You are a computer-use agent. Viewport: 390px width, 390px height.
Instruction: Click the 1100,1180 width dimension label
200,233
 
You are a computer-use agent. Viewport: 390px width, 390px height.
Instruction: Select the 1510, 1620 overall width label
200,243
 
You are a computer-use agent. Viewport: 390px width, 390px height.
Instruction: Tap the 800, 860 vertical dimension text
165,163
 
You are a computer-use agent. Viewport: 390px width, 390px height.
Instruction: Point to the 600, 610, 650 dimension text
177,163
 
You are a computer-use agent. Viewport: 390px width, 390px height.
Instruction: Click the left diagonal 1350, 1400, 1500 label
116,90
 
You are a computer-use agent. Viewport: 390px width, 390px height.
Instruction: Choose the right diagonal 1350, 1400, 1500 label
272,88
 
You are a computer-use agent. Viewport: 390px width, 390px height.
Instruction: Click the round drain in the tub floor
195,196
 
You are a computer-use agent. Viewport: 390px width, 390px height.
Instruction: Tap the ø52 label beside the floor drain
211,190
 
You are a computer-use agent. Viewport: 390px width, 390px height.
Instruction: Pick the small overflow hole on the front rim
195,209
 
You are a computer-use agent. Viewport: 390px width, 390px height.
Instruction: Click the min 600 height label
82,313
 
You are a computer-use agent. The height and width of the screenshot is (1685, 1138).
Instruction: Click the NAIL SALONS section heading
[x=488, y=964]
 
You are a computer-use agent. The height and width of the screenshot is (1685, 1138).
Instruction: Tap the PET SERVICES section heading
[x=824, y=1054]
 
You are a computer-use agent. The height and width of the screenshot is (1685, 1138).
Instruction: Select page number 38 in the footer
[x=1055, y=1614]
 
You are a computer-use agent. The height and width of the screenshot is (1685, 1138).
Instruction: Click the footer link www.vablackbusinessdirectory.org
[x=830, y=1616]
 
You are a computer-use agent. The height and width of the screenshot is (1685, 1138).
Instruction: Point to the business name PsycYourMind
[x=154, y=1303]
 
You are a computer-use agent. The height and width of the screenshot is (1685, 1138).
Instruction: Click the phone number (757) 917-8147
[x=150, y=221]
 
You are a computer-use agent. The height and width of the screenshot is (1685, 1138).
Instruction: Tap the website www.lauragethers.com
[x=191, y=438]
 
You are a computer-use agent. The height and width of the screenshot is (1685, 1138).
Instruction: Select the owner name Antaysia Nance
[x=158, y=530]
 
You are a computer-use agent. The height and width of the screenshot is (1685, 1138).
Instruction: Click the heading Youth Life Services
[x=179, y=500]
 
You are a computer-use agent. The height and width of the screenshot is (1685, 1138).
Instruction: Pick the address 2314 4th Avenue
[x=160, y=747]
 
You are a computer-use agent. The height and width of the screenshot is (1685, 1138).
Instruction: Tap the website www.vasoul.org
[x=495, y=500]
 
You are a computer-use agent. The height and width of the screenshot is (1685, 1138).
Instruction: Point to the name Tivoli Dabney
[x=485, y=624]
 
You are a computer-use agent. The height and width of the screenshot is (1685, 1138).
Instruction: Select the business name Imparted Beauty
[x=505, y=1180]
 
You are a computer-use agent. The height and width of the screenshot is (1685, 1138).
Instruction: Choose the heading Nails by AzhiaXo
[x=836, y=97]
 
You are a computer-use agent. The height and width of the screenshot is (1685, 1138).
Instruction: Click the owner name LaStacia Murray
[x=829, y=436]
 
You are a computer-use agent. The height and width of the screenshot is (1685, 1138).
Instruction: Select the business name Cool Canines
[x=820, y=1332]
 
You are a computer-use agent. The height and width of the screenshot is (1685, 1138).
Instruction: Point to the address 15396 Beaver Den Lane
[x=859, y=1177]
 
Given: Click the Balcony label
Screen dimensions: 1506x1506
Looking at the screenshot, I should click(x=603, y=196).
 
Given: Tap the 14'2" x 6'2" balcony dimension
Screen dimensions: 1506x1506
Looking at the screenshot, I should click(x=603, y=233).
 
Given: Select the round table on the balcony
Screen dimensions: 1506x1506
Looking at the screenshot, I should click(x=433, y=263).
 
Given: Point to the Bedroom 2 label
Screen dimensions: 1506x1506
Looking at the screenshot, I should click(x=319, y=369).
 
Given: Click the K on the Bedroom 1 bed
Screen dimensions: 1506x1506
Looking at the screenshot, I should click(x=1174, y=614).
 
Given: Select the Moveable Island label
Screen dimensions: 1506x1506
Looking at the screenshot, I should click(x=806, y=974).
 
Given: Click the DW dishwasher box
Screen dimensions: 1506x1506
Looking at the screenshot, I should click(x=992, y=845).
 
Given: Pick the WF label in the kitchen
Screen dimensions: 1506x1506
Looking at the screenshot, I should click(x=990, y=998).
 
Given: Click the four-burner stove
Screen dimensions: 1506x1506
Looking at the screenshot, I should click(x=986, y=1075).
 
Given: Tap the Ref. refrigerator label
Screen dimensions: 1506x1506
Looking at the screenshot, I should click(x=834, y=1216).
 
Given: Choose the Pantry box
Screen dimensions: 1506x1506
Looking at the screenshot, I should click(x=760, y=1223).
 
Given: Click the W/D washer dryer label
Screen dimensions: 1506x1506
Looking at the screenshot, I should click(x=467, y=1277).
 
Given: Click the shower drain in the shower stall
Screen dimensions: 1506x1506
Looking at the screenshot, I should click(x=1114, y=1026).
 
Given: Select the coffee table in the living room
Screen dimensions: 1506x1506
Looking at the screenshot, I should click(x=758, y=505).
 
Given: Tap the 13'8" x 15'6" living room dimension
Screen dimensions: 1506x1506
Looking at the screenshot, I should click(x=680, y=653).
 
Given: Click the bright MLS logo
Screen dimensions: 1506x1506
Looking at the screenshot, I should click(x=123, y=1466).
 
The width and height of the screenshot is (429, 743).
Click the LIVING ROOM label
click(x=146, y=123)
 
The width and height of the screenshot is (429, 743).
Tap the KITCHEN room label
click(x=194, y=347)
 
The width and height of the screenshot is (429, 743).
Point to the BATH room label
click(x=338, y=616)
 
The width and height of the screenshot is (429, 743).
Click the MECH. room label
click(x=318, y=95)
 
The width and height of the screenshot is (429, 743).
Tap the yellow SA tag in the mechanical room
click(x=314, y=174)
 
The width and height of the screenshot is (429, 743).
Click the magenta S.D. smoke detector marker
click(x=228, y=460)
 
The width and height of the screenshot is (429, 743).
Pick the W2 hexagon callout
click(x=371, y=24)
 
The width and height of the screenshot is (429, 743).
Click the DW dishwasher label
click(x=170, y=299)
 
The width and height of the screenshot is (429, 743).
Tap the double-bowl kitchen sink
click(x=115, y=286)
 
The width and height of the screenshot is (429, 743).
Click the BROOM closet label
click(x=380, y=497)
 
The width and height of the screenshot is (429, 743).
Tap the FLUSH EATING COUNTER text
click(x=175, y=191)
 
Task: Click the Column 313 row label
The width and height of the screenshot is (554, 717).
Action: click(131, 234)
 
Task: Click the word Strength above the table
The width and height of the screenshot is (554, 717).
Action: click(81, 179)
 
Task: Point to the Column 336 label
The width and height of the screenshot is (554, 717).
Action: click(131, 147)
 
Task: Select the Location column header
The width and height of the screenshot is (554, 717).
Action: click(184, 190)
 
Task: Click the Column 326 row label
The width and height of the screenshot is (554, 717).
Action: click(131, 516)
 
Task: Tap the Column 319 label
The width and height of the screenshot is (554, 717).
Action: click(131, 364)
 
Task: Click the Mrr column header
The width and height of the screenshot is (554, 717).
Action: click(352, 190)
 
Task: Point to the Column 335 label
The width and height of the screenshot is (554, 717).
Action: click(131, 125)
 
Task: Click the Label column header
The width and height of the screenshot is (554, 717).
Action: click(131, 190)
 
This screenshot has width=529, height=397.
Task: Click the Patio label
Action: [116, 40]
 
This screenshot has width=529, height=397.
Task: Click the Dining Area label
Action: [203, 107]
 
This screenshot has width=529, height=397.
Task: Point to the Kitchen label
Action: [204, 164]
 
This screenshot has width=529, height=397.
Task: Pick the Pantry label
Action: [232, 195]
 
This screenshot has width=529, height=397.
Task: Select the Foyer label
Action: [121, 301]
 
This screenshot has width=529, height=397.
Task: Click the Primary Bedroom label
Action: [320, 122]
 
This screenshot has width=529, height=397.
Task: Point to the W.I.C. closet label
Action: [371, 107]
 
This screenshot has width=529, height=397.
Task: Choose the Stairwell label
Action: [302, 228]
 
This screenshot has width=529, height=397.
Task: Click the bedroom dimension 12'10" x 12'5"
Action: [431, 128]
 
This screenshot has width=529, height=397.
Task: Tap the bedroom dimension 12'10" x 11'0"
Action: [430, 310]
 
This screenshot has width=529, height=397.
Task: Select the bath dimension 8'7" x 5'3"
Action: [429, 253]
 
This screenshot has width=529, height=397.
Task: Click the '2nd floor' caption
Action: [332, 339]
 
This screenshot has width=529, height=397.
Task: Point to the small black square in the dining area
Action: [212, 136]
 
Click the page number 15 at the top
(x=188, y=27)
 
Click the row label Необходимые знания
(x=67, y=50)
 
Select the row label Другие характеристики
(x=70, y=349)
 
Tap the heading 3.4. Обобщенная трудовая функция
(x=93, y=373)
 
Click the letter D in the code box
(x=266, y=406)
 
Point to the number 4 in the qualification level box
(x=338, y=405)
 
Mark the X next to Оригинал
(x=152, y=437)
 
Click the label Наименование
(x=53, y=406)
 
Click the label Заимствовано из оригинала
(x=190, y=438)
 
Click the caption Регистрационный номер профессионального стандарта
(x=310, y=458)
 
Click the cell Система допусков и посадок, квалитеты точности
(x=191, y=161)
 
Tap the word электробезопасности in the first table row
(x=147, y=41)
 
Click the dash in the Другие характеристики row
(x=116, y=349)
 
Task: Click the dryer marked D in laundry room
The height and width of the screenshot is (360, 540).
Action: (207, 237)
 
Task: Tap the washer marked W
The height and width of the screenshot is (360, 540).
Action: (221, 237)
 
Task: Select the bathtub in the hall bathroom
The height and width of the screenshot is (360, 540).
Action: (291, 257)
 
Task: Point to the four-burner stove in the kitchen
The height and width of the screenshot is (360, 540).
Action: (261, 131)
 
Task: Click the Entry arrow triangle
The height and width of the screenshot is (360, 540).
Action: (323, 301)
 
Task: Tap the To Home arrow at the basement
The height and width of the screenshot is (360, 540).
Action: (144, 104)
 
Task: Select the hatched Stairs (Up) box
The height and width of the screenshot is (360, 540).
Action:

Problem description — Arrange everything from the line containing "Task: Select the hatched Stairs (Up) box" down to the last line into a Markdown table with the columns Row and Line, numbering each row and leaving out blank lines.

Exercise output —
| Row | Line |
|---|---|
| 1 | Task: Select the hatched Stairs (Up) box |
| 2 | The height and width of the screenshot is (360, 540). |
| 3 | Action: |